After too much partying and even more drinking, a speeding, booze-fueled kid with sunglasses and a trucker hat would swerve hard at an intersection where a white but dirty-coated cat was idly licking its left front paw, its muzzle stained with the same red as the approaching car and bird feathers sticking out between its fangs. Smart as it was, the cat was again not nearly fast enough: it would end up a matted lump of organs and blood with a black tire track clearly printed on what was once its luscious snowy back.

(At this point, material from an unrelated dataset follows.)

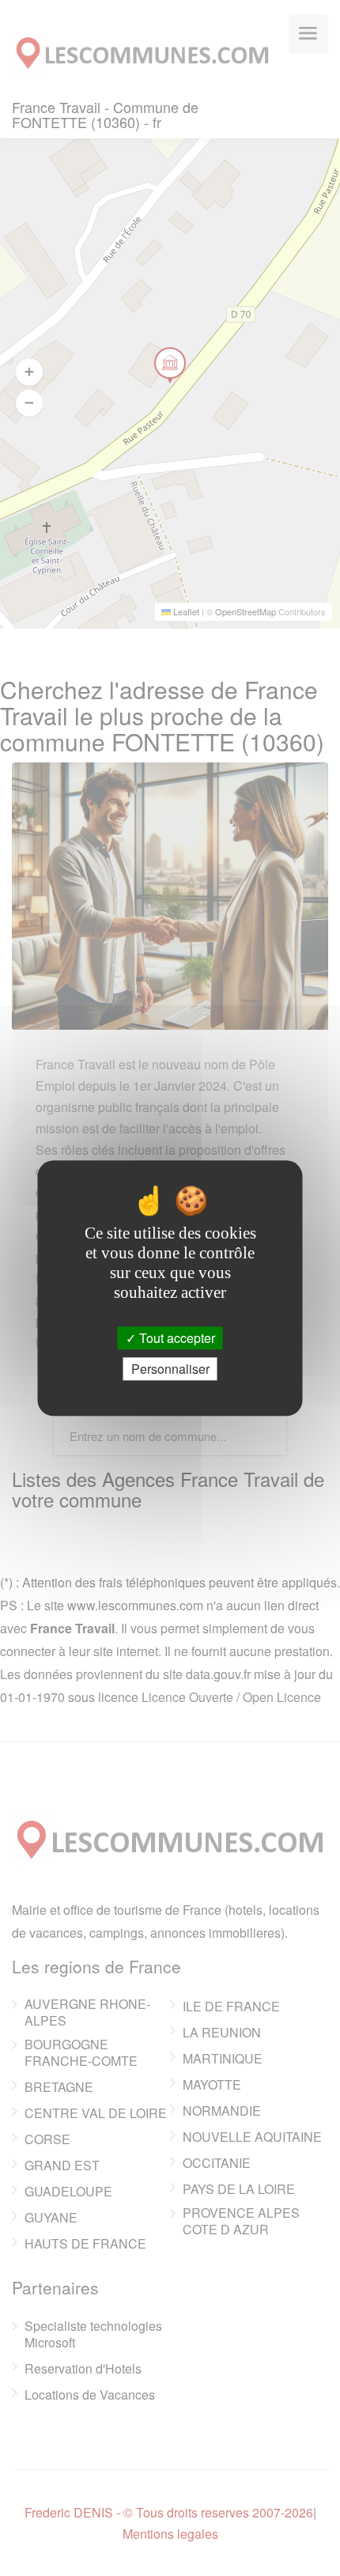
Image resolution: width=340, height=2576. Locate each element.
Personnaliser (170, 1369)
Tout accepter (175, 1338)
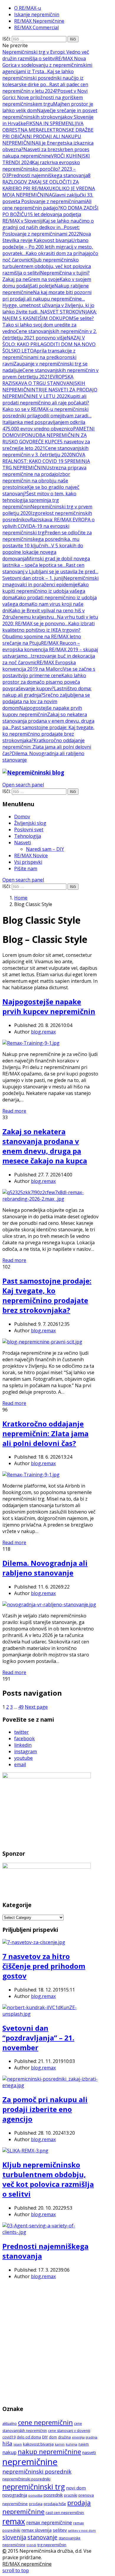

The Corvette—or was it a Lamborghini?—would smash itself into the window of a small antiques shop. A Japanese katana belonging to a set of three displayed on a rack would fly on impact and slice through the windshield of the oncoming vehicle like butter. The sword also skewered the head of the drunk young man.
The cat’s owners—twin girls too reminiscent of those in that Shining movie—would tape over a hundred flyers on lampposts, telephone poles and every suitable surface in hope of finding it, to no avail. The cat’s name was Queen.
Three mice—out of the original batch of five—would die drowned in the muddy stream that ran through the back of the suburbs, not before one of them bit the eldest-by-two-minutes of the twins in the leg as she pegged one of the fliers on the back of a stop sign near a storm drain. The other two would mate and make more furries. Mice are resilient like that.
The twin would receive a dose of anti-rabies vaccine, but her frail body would be unable to react as expected. She would lie still in a haze of red and white, fondly remembering her cat.
Gotta make it home. Take a shower, maybe sleep a little. Then call a doctor.
I left the cat and the man and the car behind. I kept shambling on, thinking the night was redolent of death. Red death.